»»
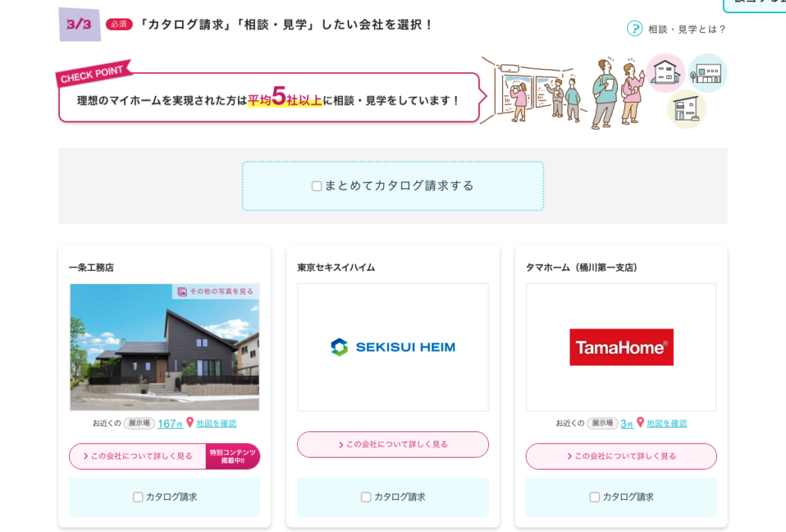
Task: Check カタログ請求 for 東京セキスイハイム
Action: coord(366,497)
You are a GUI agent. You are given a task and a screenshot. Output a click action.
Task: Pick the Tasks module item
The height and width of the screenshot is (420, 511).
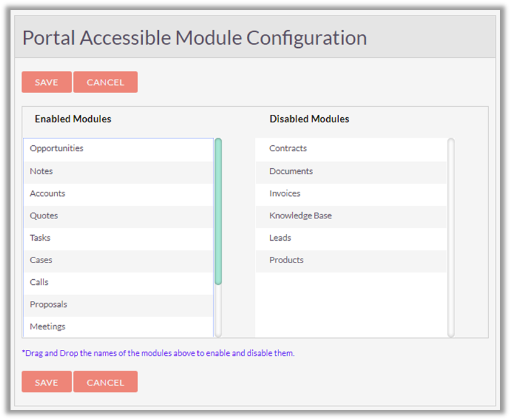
««
• Aim of the exercise: Output each line of the listing above, word for word, from the one holding "You are a GUI" through the last line, both included; omit the pictures.

• Response area:
You are a GUI agent. You are given a task and a screenshot. Output a click action.
Task: Pick the Tasks module item
The height and width of the screenshot is (420, 511).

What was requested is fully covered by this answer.